[[ EXERCISE MATERIAL open ]]
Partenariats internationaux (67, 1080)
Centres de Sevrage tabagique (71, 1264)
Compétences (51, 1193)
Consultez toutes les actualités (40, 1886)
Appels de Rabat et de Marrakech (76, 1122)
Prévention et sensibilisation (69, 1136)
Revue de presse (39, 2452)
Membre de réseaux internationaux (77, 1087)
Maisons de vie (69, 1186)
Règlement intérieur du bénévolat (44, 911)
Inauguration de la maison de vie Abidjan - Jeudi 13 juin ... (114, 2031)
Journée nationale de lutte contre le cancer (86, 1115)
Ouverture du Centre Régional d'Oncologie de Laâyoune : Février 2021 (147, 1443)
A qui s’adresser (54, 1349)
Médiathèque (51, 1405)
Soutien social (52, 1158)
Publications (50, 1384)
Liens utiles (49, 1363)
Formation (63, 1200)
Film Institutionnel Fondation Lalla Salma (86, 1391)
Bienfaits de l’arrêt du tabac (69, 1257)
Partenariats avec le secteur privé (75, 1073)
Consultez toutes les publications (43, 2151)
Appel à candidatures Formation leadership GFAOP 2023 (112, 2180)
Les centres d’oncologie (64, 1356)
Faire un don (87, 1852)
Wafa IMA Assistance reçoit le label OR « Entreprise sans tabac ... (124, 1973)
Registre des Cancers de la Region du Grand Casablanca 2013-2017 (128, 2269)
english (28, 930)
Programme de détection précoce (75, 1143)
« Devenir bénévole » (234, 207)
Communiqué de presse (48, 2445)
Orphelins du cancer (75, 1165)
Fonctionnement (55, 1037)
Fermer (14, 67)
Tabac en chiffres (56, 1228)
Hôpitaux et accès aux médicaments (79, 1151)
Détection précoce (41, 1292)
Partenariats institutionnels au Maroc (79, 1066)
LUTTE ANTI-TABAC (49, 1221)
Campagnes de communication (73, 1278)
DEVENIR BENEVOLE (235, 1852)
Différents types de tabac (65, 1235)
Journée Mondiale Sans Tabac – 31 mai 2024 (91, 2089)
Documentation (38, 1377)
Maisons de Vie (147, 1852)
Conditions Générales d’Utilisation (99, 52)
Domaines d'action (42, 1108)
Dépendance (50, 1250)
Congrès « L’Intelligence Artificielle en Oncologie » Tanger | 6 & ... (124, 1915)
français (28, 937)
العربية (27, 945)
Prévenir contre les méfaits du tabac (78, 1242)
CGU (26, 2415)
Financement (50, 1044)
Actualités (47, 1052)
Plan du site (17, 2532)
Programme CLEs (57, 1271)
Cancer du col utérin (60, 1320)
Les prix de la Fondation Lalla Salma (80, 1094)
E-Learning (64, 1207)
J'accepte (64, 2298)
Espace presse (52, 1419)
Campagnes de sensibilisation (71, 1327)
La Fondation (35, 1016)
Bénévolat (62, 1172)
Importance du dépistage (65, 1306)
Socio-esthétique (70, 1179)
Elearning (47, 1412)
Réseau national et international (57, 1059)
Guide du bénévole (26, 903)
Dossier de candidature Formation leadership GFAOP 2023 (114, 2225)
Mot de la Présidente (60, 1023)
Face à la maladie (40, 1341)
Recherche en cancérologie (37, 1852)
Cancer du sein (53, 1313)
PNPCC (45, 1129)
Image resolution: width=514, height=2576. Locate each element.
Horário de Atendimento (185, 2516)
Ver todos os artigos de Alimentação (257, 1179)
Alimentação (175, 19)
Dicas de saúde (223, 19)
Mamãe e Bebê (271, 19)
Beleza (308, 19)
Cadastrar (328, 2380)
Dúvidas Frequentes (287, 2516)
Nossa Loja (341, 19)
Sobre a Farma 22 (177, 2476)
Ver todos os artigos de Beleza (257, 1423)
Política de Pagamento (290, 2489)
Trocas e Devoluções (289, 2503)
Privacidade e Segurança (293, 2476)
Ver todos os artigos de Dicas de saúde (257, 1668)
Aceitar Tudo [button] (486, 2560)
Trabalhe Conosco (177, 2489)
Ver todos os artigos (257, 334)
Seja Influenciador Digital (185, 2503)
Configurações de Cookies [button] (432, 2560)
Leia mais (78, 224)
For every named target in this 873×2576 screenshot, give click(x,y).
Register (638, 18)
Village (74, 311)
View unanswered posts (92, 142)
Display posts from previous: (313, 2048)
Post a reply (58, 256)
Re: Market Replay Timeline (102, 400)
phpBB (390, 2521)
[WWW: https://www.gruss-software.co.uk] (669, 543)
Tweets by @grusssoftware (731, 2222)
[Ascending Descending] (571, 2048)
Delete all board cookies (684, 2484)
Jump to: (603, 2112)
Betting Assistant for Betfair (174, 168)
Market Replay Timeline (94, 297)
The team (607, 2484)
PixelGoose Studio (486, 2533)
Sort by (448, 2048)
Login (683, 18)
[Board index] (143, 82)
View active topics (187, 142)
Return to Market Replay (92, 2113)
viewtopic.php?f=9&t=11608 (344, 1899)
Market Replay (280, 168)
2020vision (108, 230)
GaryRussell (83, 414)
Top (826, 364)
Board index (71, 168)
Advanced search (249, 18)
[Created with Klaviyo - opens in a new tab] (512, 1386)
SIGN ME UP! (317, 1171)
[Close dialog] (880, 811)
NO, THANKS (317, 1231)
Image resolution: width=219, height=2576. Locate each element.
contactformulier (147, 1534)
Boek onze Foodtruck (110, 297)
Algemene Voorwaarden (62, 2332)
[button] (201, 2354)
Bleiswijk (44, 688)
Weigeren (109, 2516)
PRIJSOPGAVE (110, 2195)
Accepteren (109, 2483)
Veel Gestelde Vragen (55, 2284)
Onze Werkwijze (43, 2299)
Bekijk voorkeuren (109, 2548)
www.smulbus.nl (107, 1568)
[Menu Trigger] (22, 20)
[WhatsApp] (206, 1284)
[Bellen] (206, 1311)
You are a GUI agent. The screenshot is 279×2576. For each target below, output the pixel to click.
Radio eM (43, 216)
[[ EXERCISE MATERIAL closed ]]
## REQUIREMENT
Every line that contains the string "Fondation" should be returned from the data.

## WRITTEN ANSWER
Film Institutionnel Fondation Lalla Salma (86, 1391)
Les prix de la Fondation Lalla Salma (80, 1094)
La Fondation (35, 1016)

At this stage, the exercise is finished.